Politique culturelle

Quelques rappels salutaires

d'Lëtzebuerger Land du 31.10.2014

Que des gouvernants s’imaginent (l’idée seule s’avère honteuse) pouvoir piocher dans le patrimoine, le piller, pour joindre les deux bouts, il faudra peut-être s’y faire à l’avenir. Tantôt c’est une œuvre de Picasso qui risque de faire les frais, tantôt deux œuvres d’Andy Warhol, qu’une entreprise qui dépend du Land de Rhénanie-du-Nord-Westphalie souhaite vendre chez Christie’s pour combler des déficits budgétaires.
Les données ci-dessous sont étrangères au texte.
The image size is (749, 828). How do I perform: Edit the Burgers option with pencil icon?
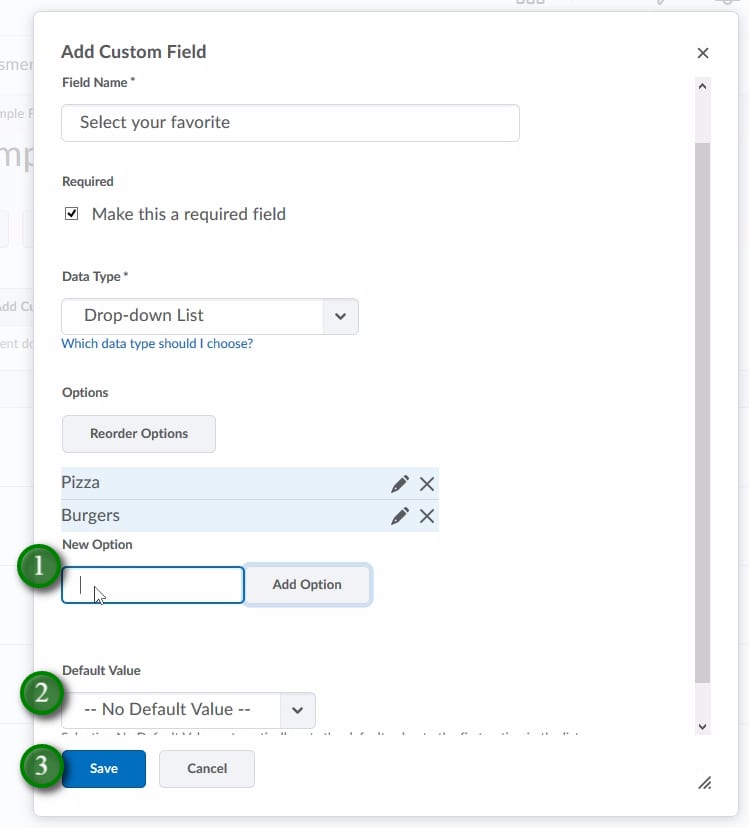[400, 516]
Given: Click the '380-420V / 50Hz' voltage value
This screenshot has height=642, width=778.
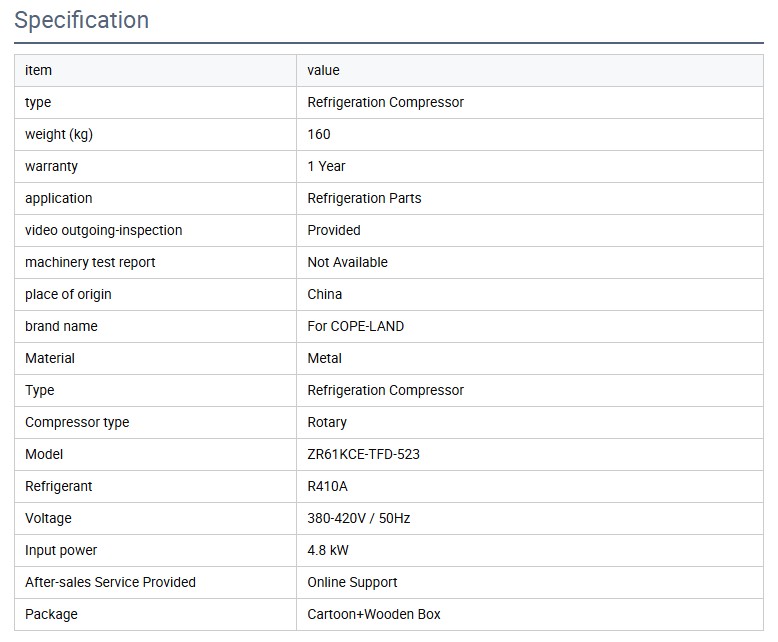Looking at the screenshot, I should click(x=358, y=518).
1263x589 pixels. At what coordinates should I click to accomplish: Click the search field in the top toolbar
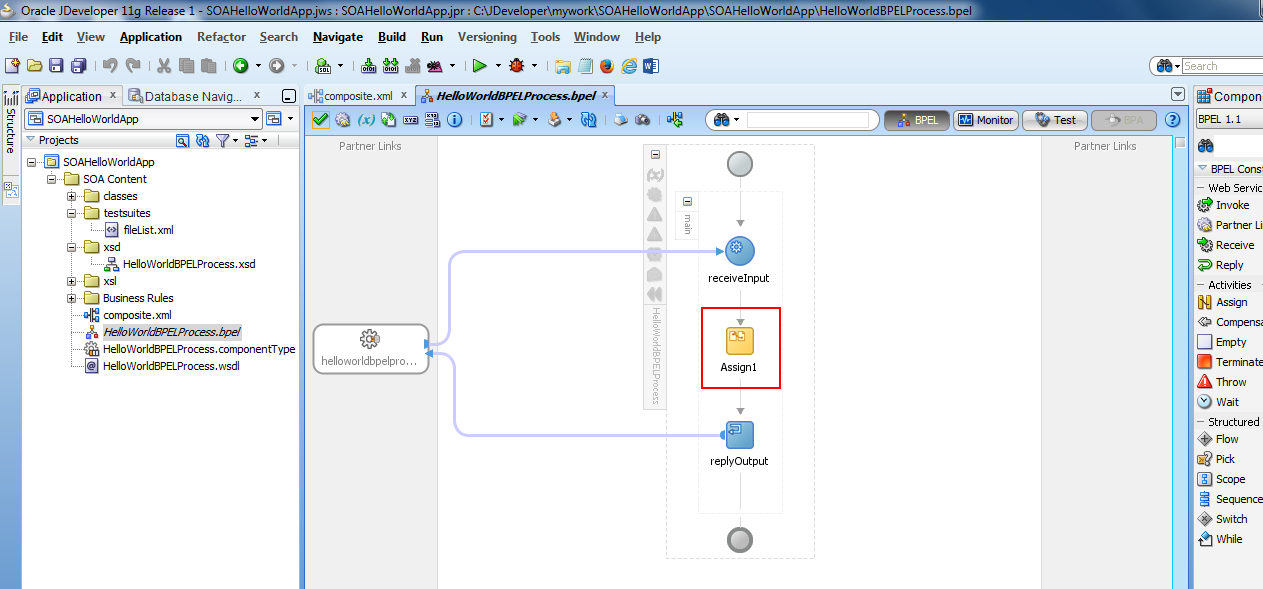(x=1218, y=66)
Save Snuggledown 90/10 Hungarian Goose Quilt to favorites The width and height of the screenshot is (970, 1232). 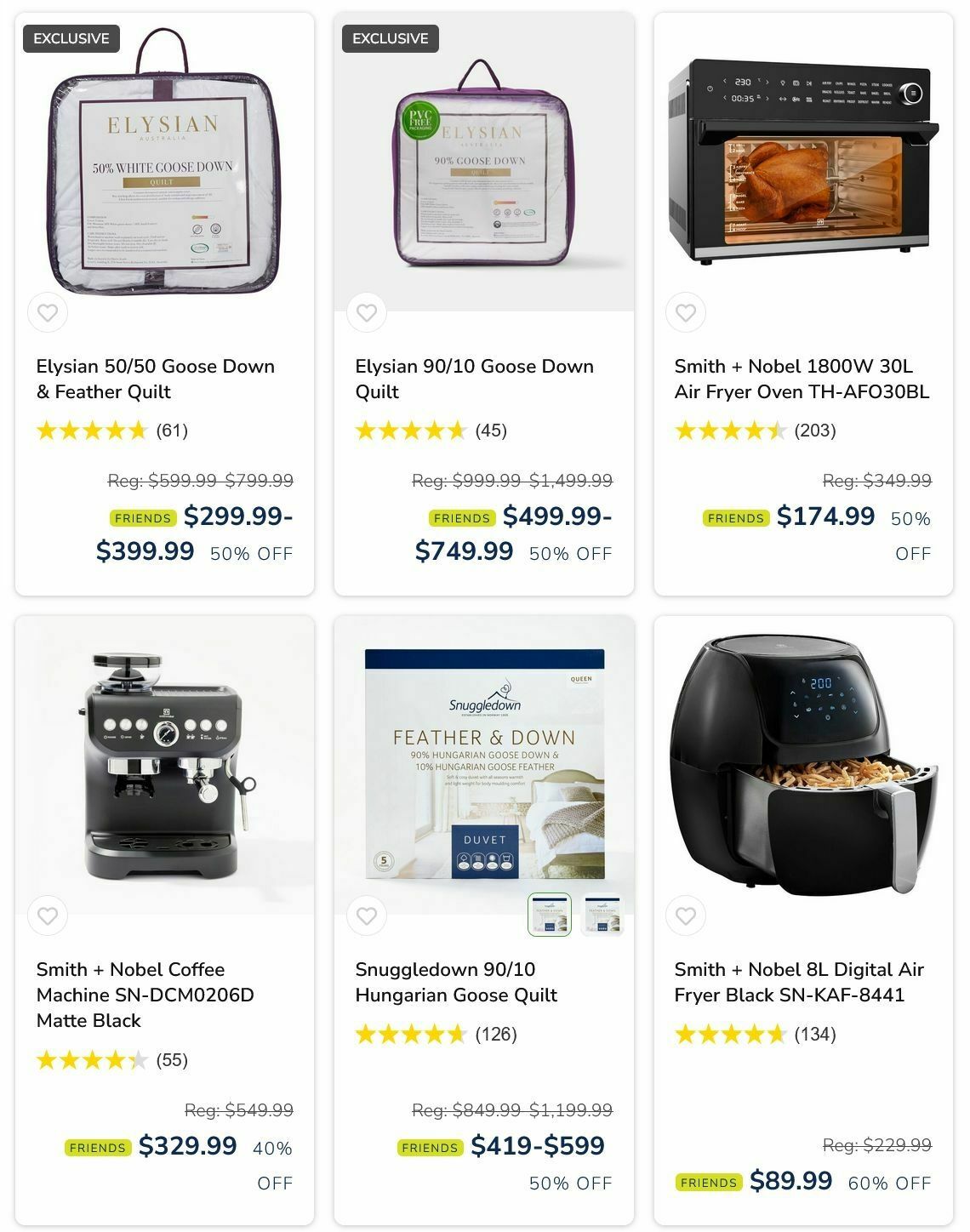pos(367,916)
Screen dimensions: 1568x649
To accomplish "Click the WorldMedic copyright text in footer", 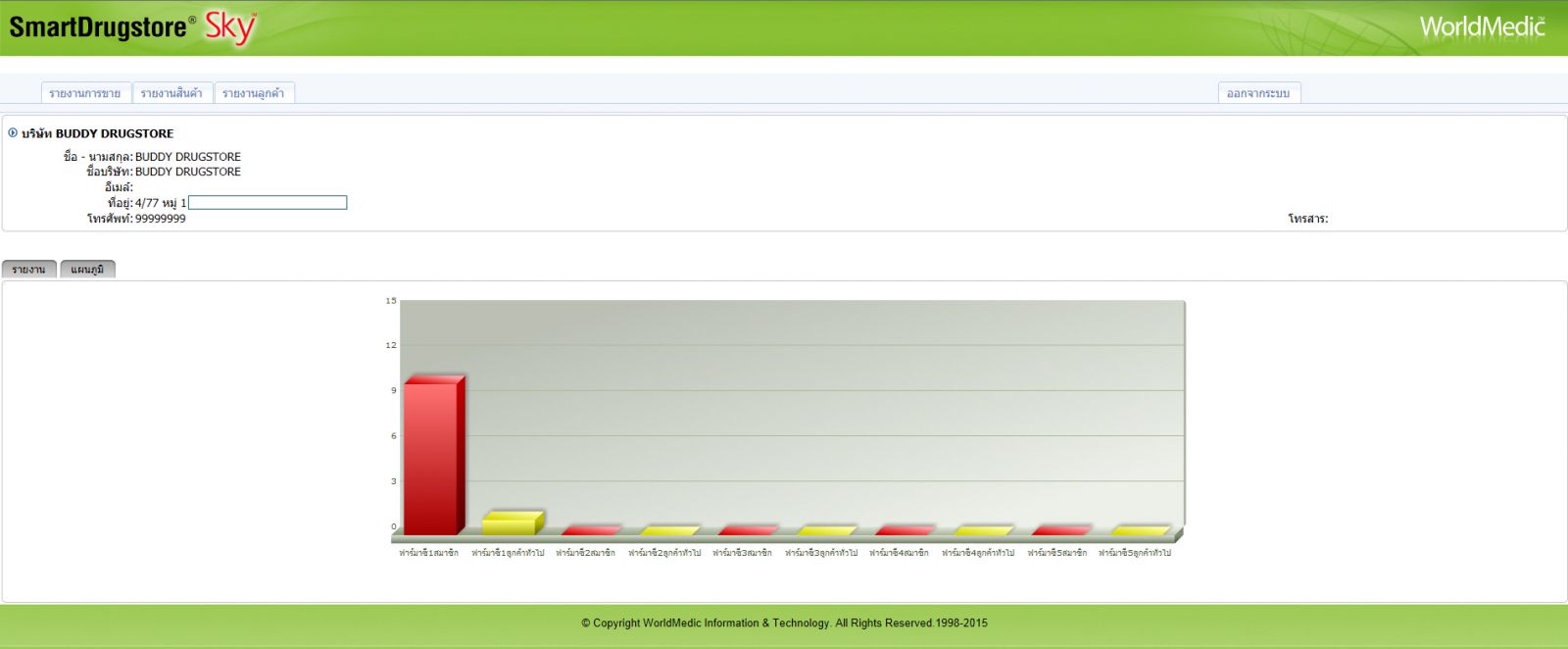I will click(x=784, y=623).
Et dans les deux cas, pour faire face au scandale, d’argumenter que les œuvres en question ne font pas partie directement du patrimoine, n’appartiennent pas à des musées ; le Picasso est resté dans notre pays par accident (où le ministère des Finances a cru plus rentable d’acheter que d’indemniser), les Warhol, eux, appartiennent à la NRW-Bank, ou plus exactement à Westspiel. Heureuse exception culturelle, mais elle ne vaut que pour la France, où l’inaliénabilité met le patrimoine à l’abri des modes, des lubies des conservateurs et des appétits des politiques.

Il semble hélas que les protestations soient inefficaces chez nos voisins allemands, que la vente aux enchères se fasse le 12 novembre prochain (où l’estimation monte dans les cent millions de dollars). L’affaire aurait été bien moins juteuse avec notre Picasso, voire déficitaire, et difficile de dire qui des deux, coup dans l’eau ou indignation, a fait reculer.

Les réactions, en tout cas, ont fait du bien. Malheureusement, tels qui défendaient bec et ongles Picasso n’ont pas résisté à la tentation, à l’occasion qui s’offrait de s’en prendre, avec une égale virulence, à l’art contemporain et à la collection qui a été initiée en gros dans les années 80. Cela oblige à revenir en arrière, à commencer par exemple à demander où étaient les voix, dans l’après-guerre, à s’élever pour réclamer un musée d’art moderne (où le nom aurait fait sens) et l’établissement d’une véritable collection. Le principal responsable, à l’époque, avait son propre point de vue, peu de moyens, et pour chaque achat, il lui fallait le feu vert d’un ministre quand même peu porté sur la nouveauté.

De la sorte, pas d’art américain à Luxembourg, pas d’art allemand, pas d’art italien. Chose navrante, et l’on y est toujours ramené lors de visites dans des musées à l’étranger. Comme à Saint-Etienne, ville moins privilégiée que notre pays, où une famille propriétaire d’une chaîne de grande distribution a encouragé la construction d’un musée, des achats d’œuvres, et quel bonheur aujourd’hui d’y trouver pas moins de trois Frank Stella. Autre exemple qui en dit long : à la Kunstsammlung, à Düsseldorf, pléthore d’œuvres de la première moitié du vingtième siècle. L’excellent Schmalenbach en est responsable, mais vous y regardez de près, que d’achats ont été réalisés avec l’argent du WDR (de la radio du coin). Rien de pareil dans notre pays, nenni. Pour ne nommer que ces deux-là, ni RTL ni ARBED n’ont strictement rien déboursé, ni noblesse, ni grande bourgeoisie collectionneuses, et l’on restait condamné au néant, tout était à commencer à zéro.

Cette situation a fait qu’il était impossible d’accueillir la prose du ministère, toute pompeuse, non moins creuse, autrement qu’avec un gros éclat de rire (jaune), au moment où le projet se faisait jour d’un musée d’art moderne. Il devait (le nom le trahit encore) reprendre l’art du vingtième, déboucher sur le vingt-et-unième. Illusion que toute cela, parfaire ignorance des faits, et particulièrement du marché. Avec l’argent mis à disposition (et rogné au fil du temps), comment faire pour acheter la moindre œuvre importante (il aurait fallu y mettre les moyens de plusieurs années de budget).

Non, le temps perdu ne se rattrape pas. Non, indépendamment de toute considération esthétique (et pas besoin d’enfoncer toujours les mêmes portes pour la défense de l’art contemporain), de toute considération politique au sens le plus ancien du terme (l’art a à faire avec son temps, s’il est le fait de créateurs, ceux-là vivent hic et nunc), il n’y avait, il n’y a qu’une orientation possible (même si le musée dans son architecture et dans son nom signalent un sens contraire).

Pour conclure, juste ceci. À Londres, la semaine passée, aux enchères de Sotheby’s, un Manzoni a atteint la somme record de 12,6 millions de livres. J’en entends déjà dire ou brailler que c’est cher payé pour de la « merda d’artista ». Non, il s’agit d’un Achrome, de 1958-59, sorte d’icône de cet artiste conceptuel, à la limite des arts moderne et contemporain.